Source data:
━━━━━━━━
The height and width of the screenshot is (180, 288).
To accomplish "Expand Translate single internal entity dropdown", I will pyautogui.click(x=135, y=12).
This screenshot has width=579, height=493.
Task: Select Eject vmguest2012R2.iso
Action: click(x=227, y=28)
━━━━━━━━
Task goal:
Every line above should be transcribed exactly.

Exercise result:
The height and width of the screenshot is (180, 288).
To accomplish "Expand Translate single internal entity dropdown", I will pyautogui.click(x=135, y=12).
This screenshot has width=579, height=493.
Task: Select Eject vmguest2012R2.iso
Action: click(x=227, y=28)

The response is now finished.